Thank you for helping


#8

[QUOTE=SubZero;2513020]Thank you for reply

If you have 256 meg, then 512 meg, then 1 gig then 2 gig, they are all even 2x multiples of memory.

Is that more efficient than an odd number like 768 meg or 896 meg etc?

Thank you for helping[/QUOTE]

It depends on the memory bus that the GPU is using. The high-end NVIDIA GTX 2xx cards use a 448-bit memory bus; thus, 896MB is an even multiple of 448-bit. (Similarly, the GTX 470 and 480 use 320- and 384-bit GDDR5 memory interfaces, respectively, and are thus typically outfitted with 1280 and 1536 MB of memory.) Cards which have 1GB of RAM typically use a 128- or 256-bit memory bus (although the GTX 285 with its 1GB of memory uses a 512-bit GDDR3 memory interface).


#9

Thank you for reply

I think I see now. If you have 512 bit membus the 1 gig or 2 gig is efficient fit, is it correct? Must be multiples to be most efficient?


#10

Subzero don’t be concerned with the memory system of the video card, it all boils down to how the card performs. Read reviews from reputable sites, they will compare it other cards. Check out this one on the GTX 480 at hardwareheaven


#11

[QUOTE=SubZero;2513025]Thank you for reply

I think I see now. If you have 512 bit membus the 1 gig or 2 gig is efficient fit, is it correct? Must be multiples to be most efficient?[/QUOTE]

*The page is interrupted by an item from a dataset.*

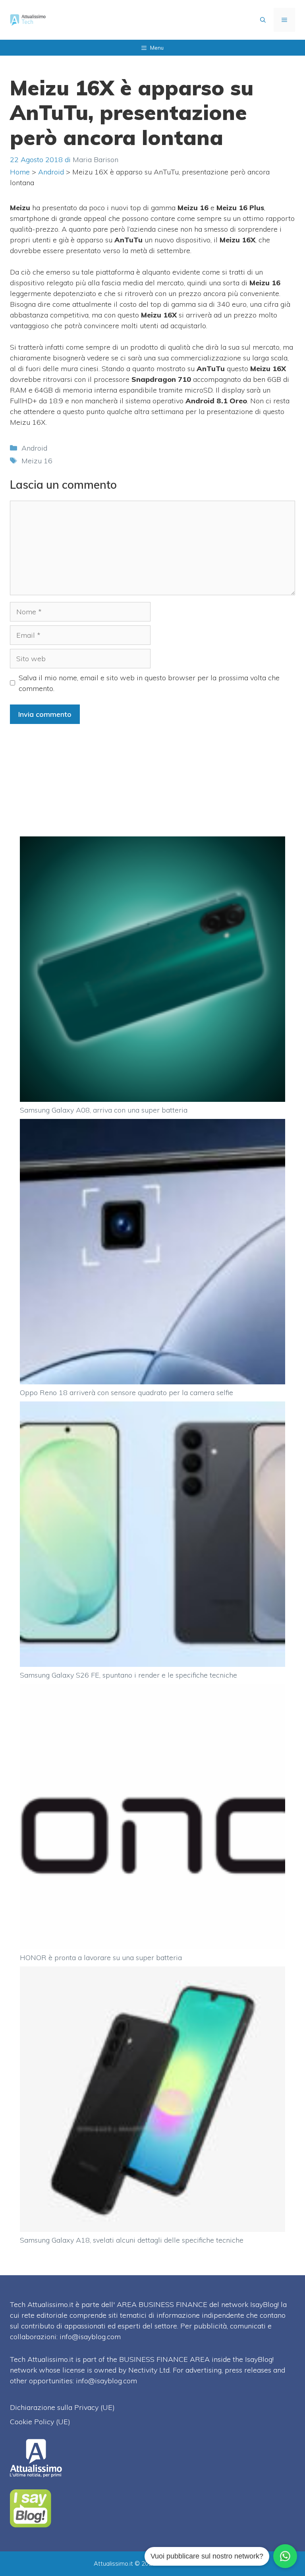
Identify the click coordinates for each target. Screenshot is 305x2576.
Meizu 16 (36, 460)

Or proper for that membus. Different membus bit counts result in different sets of even multiples. After all, since memory sizes must be in a power of 2 relative to the bit width of a membus, 896MB of RAM on a 256-bit membus is impossible. Similarly, you can’t have exactly 1GB of RAM on a 320-bit membus.

At any rate, it all boils down to the overall performance of the graphics card itself (as a whole).


#12

…and more RAM doesn’t translate better performance all the time
//Danne


#13

Thank you for all of the replies. I have lots of good information now.

Thank you for helping


#14

[QUOTE=DiiZzY;2513057]…and more RAM doesn’t translate better performance all the time
//Danne[/QUOTE]But it’s an excellent marketing figure :bigsmile:
Very nice: a Geforce 6200 (64 bit memory interface) with whopping 512MB VRAM :wink:

Michael


#15

I would thank you again for helping me to understand that the multiple is important, not a specific number. 480 doubled is as effective as 512 multiple if paired with same bit channel for memory.